При заходе солнца, наверху на горе сверкала молния выстрела и грохот "вечерней пушки" извещал иностранцев, не имевших права пребывания в городе, что они должны его покинуть. По улицам проходил игравший вечернюю зорю военный оркестр из флейт и барабанов, окружавших любимый англичанами национальный инструмент, большой барабан, на котором играл обеими руками потея, с засученными рукавами, атлет с крепкими мускулами. За оркестром шагал Сан-Педро, офицер под конвоем, с ключами от городских ворот.
Гибралтар оставался отрезанным от остального мира. Запирались ворота и опускные решетки. Сосредоточившись в себе, город весь отдавался религиозному рвению, находя в вере приятное времяпрепровождение перед ужином и сном.
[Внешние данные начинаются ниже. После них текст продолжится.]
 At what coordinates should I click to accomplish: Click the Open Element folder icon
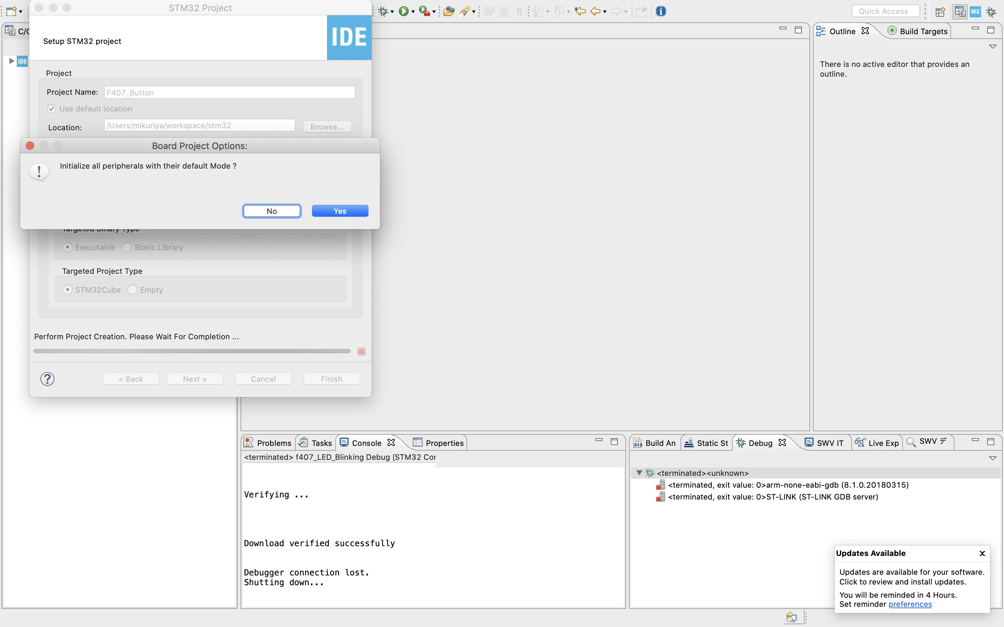(448, 11)
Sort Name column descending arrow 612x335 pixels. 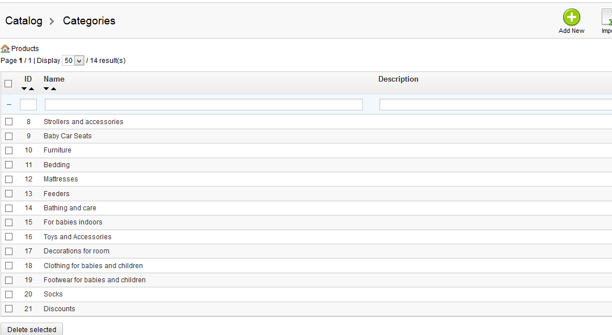point(47,89)
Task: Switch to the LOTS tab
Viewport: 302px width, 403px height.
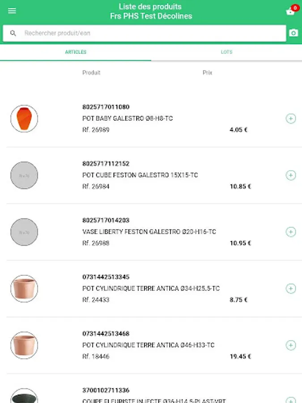Action: point(226,52)
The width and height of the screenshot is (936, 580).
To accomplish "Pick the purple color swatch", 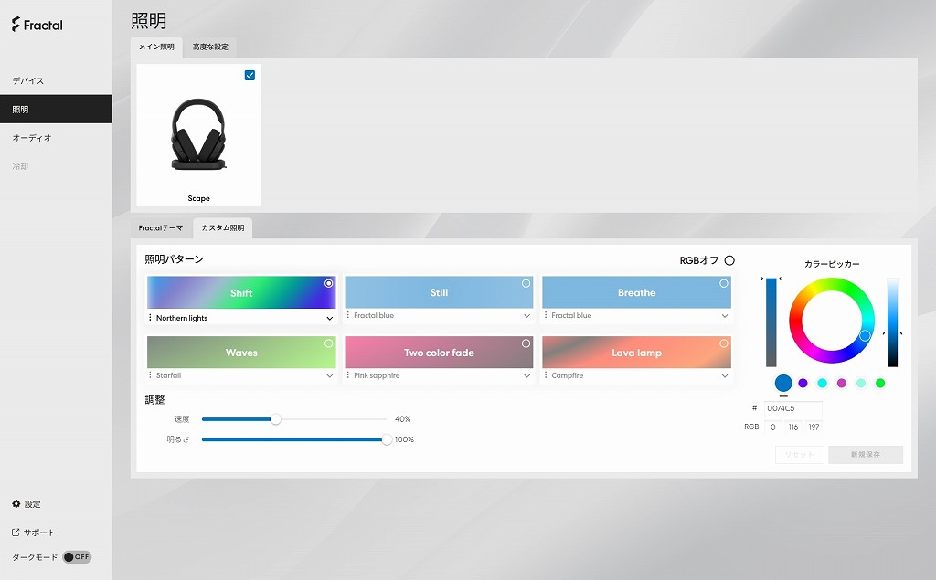I will coord(803,383).
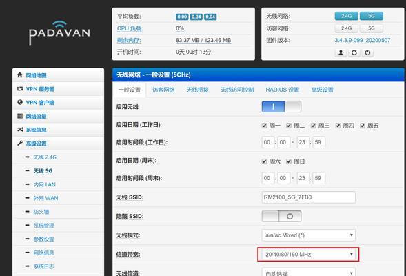Viewport: 406px width, 276px height.
Task: Click the 5G wireless network button
Action: point(372,16)
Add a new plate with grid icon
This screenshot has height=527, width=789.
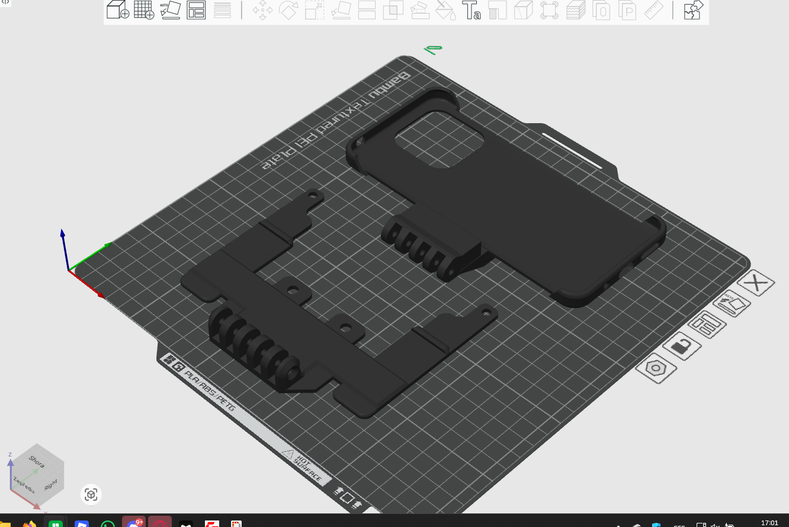tap(144, 10)
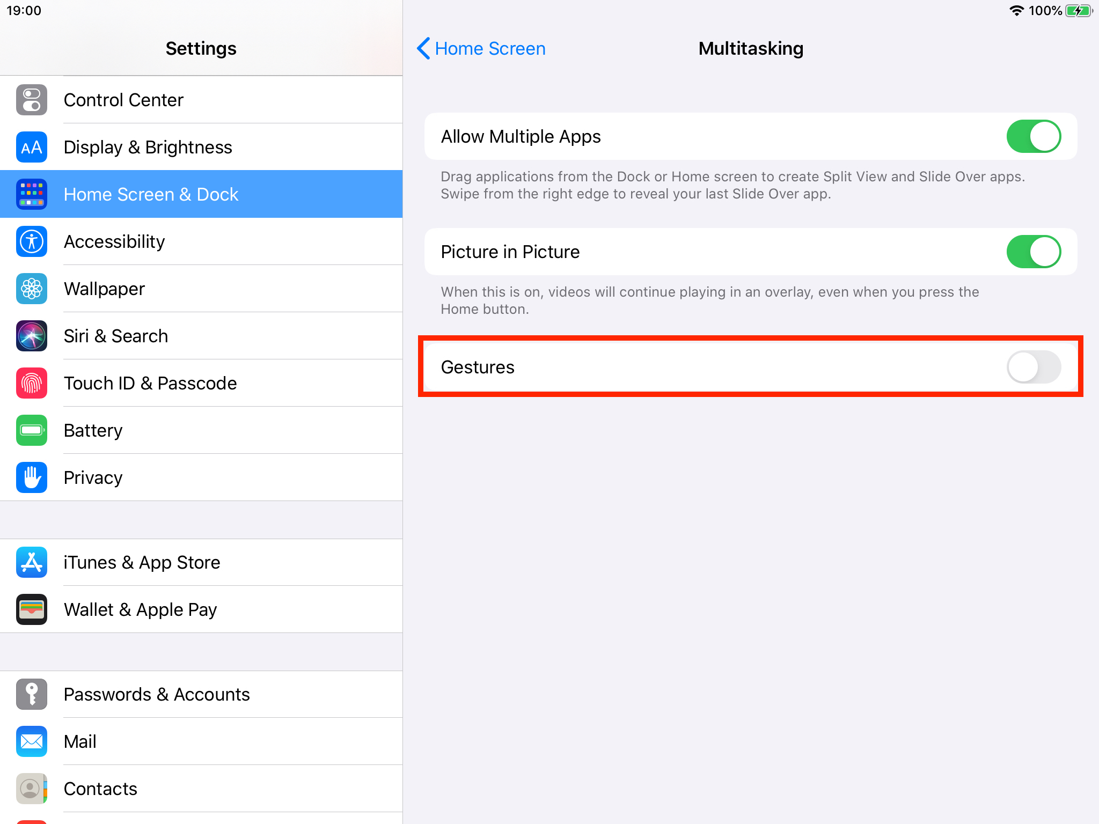Tap the Siri & Search icon

coord(32,336)
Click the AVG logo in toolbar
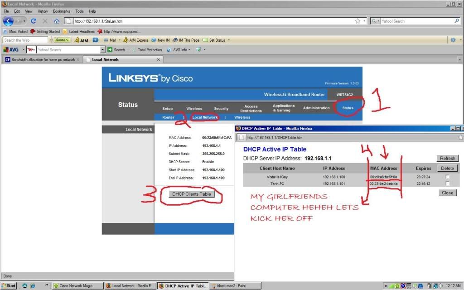Viewport: 464px width, 290px height. click(11, 50)
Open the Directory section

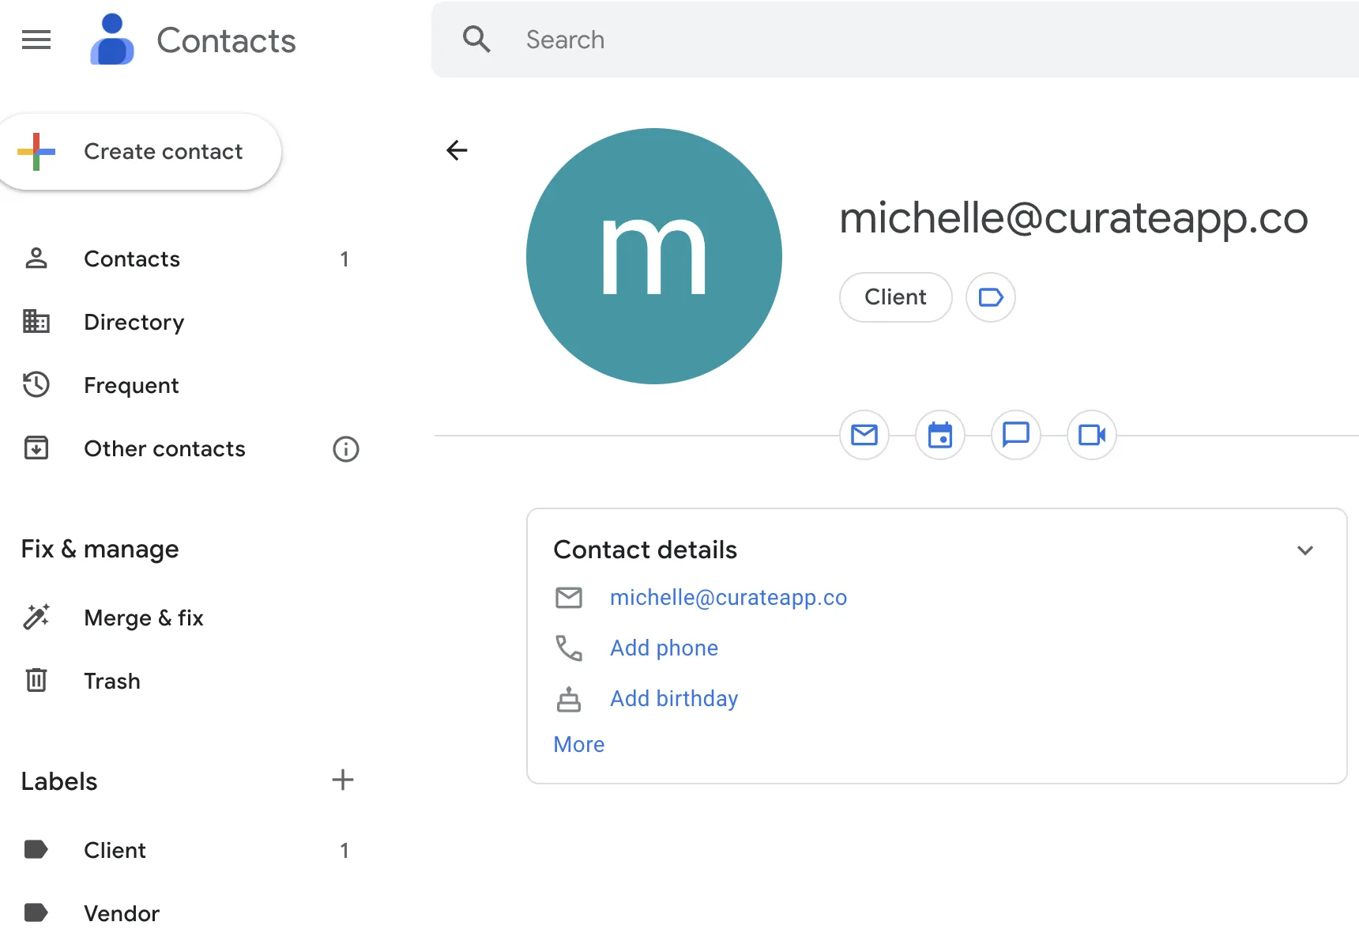click(x=134, y=323)
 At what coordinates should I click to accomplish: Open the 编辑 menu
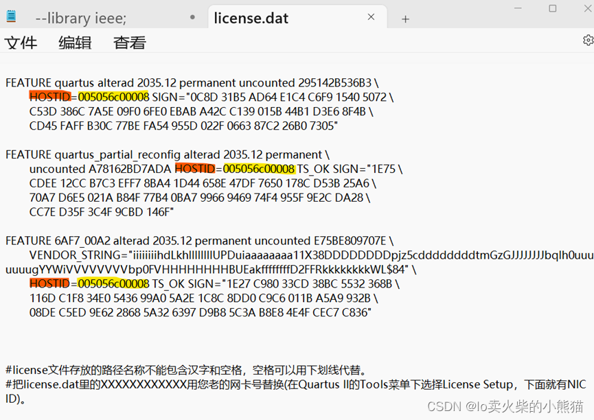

Евреи зажигали в синагогах лампы и пели славу Иегове. Католики молились в соборе, склонившись над четками. Из протестантской церкви, выстроенной в мавританском вкусе, словно мечеть, вырывались, как небесный шепот, голоса девушек под аккомпанемент органа; мусульмане собирались в доме своего консула, чтобы гнусавым голосом произносить монотонные бесконечные приветствия Аллаху. В ресторанах, сооруженных протестантскими обществами трезвости во имя уничтожения порока пьянства, солдаты и моряки сидели трезвые, попивая лимонад или чай из чашек и вдруг затягивали гимны в честь Бога Израиля, который во время оно вывел евреев из пустыни, а теперь вел старую Англию по всем морям, дабы она могла во всем мире распространить свою мораль и свое сукно.
Религия настолько заполняла существование этих людей, что подавляла даже национальное различие. Агирре знал, что в Гибралтаре он не испанец, а -- католик. Хотя большинство были английскими подданными, но они не помнили об этом и называли друг друга по вероисповеданиям.
Прогуливаясь по Королевской улице, Агирре выбрал себе любимую остановку -- дверь индусской лавки, содержателем которой был индус из Мадраса, по имени Кхиамулл. В первые дни своего пребывания в городе он купил у него несколько подарков для своих кузин, живших в Мадриде, дочерей бывшего полномочного министра, покровительствовавшего ему в его карьере. С тех пор он останавливался перед магазином, чтобы поболтать с Кхиамуллом, маленьким человеком с бронзовым и зеленоватым лицом, с ярко черными усами, торчавшими над его губами, как усы тюленя. Его влажные нежные глаза, глаза антилопы, глаза кроткого загнанного животного, казалось, ласкали Агирре, как мягкий бархат. Он говорил с ним по-испански, мешая со словами, произнесенными с андалузским акцентом, бесчисленное количество редких слов чужедальних наречий, заученных во время своих скитаний. Он исколесил полмира за счет коммерческой компании, которой служил, и рассказывал о своей жизни в Капштате, Дурбане, на Филиппинах и в Мальте, с выражением скуки и усталости.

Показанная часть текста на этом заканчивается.